For the month of January, I was experiencing some garden-variety panic attacks and depression. I drank a lot, and went out a lot, and slept very little, which is unfortunately pretty standard for me, but this was 2016, so like, new year, worse me? It’s also good to note that I am paranoid about STDs and pregnancy even when I don’t have to be, and I (like many people) did not protect myself from those things in the absolute best, latex-covered ways every time I had sex, so that became an issue when I got sick and had to get tested for everything in the book.

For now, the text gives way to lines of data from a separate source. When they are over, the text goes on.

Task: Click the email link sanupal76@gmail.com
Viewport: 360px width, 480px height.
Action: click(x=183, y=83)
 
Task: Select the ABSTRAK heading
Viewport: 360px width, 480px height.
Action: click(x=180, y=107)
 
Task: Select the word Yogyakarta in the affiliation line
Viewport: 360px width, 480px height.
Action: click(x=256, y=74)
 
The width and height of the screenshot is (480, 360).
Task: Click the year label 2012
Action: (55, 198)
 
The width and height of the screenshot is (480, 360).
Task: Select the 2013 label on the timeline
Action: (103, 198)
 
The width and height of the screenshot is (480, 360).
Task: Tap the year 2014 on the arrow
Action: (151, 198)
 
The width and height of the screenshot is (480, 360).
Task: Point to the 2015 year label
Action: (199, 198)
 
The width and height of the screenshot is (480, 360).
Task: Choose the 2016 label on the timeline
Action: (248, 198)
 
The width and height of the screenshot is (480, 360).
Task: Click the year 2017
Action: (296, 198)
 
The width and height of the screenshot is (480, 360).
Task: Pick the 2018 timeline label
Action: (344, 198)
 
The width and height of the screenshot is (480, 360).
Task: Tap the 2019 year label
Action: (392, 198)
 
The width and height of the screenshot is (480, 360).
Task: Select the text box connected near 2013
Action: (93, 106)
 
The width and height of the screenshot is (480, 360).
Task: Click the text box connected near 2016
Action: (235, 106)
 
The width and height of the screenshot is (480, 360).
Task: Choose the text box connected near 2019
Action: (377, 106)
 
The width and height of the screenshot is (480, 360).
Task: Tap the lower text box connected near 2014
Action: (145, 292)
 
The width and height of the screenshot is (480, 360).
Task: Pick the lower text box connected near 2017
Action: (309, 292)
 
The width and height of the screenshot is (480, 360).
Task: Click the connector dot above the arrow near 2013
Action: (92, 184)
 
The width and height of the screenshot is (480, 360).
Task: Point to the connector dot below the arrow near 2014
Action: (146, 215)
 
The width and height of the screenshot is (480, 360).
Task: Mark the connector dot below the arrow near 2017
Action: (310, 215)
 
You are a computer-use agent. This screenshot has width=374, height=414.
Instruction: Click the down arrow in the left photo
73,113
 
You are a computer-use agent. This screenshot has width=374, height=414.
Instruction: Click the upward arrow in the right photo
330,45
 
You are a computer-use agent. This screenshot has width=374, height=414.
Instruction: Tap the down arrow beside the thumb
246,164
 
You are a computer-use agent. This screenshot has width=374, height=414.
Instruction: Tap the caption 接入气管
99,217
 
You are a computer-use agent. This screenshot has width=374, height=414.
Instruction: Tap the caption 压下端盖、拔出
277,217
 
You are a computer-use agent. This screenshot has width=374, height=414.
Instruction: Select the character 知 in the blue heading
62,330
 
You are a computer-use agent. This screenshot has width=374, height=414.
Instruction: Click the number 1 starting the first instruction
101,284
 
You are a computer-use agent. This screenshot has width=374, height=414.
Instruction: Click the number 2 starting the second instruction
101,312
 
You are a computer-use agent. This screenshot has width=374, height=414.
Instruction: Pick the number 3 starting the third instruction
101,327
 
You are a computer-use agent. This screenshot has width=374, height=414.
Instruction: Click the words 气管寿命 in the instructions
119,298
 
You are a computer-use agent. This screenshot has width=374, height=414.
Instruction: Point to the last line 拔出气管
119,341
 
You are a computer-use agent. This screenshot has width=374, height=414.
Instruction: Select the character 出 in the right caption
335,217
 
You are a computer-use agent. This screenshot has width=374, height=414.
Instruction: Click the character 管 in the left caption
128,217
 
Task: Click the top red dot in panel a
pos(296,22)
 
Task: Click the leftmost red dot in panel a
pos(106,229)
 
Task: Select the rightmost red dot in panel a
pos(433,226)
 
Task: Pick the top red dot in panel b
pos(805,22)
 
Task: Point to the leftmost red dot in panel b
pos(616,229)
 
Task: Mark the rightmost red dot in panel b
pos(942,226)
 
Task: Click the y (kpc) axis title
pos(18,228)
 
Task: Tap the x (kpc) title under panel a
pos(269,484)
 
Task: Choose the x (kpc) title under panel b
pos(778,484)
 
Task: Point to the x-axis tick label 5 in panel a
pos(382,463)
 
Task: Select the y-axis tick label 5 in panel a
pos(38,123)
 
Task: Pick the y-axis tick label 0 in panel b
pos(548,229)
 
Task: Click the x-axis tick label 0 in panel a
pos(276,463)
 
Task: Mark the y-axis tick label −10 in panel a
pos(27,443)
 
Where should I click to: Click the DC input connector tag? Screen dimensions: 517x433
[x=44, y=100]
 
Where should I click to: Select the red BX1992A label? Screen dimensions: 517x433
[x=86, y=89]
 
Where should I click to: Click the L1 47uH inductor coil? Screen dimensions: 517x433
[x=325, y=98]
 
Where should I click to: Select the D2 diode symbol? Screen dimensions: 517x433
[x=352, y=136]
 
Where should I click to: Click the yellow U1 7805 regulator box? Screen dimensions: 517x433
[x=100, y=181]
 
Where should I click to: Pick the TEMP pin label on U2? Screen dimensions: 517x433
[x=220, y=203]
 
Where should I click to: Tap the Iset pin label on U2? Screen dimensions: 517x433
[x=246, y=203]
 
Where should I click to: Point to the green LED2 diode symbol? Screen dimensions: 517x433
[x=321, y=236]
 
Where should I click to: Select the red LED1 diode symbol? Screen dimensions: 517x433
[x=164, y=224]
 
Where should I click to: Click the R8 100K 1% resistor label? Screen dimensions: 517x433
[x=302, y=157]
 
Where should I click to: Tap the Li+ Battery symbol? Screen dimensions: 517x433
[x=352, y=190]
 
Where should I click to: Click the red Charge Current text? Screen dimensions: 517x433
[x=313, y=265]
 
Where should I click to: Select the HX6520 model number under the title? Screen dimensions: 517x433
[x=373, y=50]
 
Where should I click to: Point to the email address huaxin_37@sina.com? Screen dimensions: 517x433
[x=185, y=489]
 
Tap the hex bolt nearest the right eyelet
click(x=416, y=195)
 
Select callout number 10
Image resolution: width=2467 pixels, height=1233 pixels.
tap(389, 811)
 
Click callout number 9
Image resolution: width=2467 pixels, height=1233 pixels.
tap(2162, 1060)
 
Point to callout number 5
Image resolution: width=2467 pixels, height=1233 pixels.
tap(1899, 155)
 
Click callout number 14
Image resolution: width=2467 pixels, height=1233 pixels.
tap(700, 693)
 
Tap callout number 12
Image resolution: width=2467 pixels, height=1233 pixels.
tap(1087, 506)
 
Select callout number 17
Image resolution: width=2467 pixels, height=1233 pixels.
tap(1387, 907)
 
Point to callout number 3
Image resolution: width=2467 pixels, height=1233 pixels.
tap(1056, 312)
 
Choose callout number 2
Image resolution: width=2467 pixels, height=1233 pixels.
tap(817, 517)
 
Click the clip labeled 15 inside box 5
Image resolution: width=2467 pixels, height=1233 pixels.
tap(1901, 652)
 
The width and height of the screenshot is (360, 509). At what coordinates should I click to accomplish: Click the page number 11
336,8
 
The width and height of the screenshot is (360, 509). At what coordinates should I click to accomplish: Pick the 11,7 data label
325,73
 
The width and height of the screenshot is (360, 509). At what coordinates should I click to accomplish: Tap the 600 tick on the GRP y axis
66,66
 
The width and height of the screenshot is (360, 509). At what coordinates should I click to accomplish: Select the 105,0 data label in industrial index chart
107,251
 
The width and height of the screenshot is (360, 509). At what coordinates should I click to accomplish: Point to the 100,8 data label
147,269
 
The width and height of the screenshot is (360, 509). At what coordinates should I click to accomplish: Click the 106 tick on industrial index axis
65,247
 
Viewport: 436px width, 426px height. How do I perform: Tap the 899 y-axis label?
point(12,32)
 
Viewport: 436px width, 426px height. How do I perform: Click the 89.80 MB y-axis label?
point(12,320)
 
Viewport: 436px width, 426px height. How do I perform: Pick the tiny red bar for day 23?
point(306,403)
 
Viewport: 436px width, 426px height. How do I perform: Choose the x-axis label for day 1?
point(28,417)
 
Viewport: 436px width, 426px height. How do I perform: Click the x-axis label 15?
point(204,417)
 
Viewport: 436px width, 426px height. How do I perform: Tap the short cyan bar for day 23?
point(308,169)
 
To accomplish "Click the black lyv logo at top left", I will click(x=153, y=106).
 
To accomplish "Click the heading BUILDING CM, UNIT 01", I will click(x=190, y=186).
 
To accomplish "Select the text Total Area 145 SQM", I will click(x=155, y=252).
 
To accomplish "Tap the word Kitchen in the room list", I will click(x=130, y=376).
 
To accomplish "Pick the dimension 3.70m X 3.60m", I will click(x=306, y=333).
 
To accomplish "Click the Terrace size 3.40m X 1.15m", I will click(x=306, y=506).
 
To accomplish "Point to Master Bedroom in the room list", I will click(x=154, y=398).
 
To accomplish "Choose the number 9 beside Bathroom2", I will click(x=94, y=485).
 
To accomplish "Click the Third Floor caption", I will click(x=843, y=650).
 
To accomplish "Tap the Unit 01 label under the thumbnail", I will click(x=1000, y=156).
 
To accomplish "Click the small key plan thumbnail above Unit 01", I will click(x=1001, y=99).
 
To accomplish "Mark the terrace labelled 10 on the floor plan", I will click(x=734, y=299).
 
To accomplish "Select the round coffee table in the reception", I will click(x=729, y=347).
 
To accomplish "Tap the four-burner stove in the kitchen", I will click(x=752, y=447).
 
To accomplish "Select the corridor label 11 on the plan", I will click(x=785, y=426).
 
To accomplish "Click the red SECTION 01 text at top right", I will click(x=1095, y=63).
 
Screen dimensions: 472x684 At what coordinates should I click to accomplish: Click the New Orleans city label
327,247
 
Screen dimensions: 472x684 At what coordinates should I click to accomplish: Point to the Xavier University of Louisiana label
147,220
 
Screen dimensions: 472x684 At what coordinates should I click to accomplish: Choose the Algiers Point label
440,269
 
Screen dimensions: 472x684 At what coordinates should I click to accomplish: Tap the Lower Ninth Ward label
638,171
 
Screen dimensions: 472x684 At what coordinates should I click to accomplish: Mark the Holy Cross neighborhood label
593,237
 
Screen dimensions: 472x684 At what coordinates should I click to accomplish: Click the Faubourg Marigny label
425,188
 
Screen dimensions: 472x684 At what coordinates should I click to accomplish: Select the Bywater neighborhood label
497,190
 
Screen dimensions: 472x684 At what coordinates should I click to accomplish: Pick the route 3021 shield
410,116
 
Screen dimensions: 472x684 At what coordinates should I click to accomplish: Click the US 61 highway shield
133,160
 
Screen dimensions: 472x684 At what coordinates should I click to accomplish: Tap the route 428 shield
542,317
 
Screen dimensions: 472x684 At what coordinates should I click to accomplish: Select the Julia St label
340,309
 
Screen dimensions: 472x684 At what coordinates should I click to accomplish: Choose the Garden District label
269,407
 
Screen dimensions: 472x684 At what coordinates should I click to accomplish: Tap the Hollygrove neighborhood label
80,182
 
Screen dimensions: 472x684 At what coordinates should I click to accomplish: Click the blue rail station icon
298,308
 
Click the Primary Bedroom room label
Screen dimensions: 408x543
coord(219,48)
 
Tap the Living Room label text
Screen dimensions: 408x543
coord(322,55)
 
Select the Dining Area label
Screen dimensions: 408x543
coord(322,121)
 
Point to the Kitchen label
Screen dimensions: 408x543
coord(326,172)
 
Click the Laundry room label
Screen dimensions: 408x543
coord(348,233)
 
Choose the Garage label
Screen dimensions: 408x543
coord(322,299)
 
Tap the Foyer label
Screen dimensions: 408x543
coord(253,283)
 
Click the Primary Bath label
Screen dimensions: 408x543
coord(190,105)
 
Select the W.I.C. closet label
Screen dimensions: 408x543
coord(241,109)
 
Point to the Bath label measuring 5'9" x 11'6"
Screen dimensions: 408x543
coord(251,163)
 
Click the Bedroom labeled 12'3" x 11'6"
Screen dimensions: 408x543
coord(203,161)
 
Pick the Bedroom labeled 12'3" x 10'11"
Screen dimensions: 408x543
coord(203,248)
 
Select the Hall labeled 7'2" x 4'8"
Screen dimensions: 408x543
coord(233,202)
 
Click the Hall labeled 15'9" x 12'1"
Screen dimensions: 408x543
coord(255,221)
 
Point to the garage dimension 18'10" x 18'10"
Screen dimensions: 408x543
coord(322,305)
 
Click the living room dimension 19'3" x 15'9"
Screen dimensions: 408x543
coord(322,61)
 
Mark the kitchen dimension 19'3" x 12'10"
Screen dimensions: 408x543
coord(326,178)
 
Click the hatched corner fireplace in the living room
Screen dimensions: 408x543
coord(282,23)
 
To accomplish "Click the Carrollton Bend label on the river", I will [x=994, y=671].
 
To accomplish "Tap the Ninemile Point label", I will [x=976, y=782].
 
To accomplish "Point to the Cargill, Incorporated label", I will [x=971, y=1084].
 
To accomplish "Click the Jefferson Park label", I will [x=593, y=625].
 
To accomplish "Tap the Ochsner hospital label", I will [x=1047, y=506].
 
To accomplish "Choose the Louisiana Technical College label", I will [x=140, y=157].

Also, pregnancy tests are expensive and I am insane. Okay, I am rambling, so I will just do a rundown of the exact purchases I made in the month of February. Please let this be a cautionary tale, as no one should be this stupid. I paid for my stupidity, though. So, yeah. Lessons (hopefully) learned. I round up some of these numbers.

Here we go:

Restaurants, because I didn’t buy groceries, because I rationalized it as self-care, because I was being a fucking idiot: $717

Uber & Lyft: $346

Co-pays at the doctor’s office, for all things, including getting tested an obsessive number of times: $140

Prescriptions: $60

Pregnancy tests (seriously): $45.42

Alcohol and weed (honestly it was more than this because I took out money in cash to buy legal weed but yeah still, uh, not great): $420 lol jk I wish, it was $513 🙁

Cigarettes: $25

That brings us to $1,846, grand total, without other spending on like, god knows what. I realize that this number is in a lot of people’s budgets, but I earned way less than that in the months of January and February, and this was all avoidable. The costs could have been lower, no matter how you look at it, and many of the costs were totally unnecessary in any circumstance. It makes me sad to look at, but it’s important to force yourself to acknowledge what these kinds of spirals can cost you in dollars. Writing off a chunk of spending and sweeping it under the rug almost guarantees you’ll do it again, because the second you feel the need to “self-care” via poor financial decisions again, you’ll forget all about how much it hurt to lose that money. 

I’m being better now, and making positive choices for my financial and personal future that extend past “what I want this minute,” which is good. It’s not perfect, but the goal is not to be perfect — it’s to be better.

Crissy Milazzo is a writer living in Los Angeles. She’s @crissymilazzo all over the place. She really needs a savings account. You should tell her that.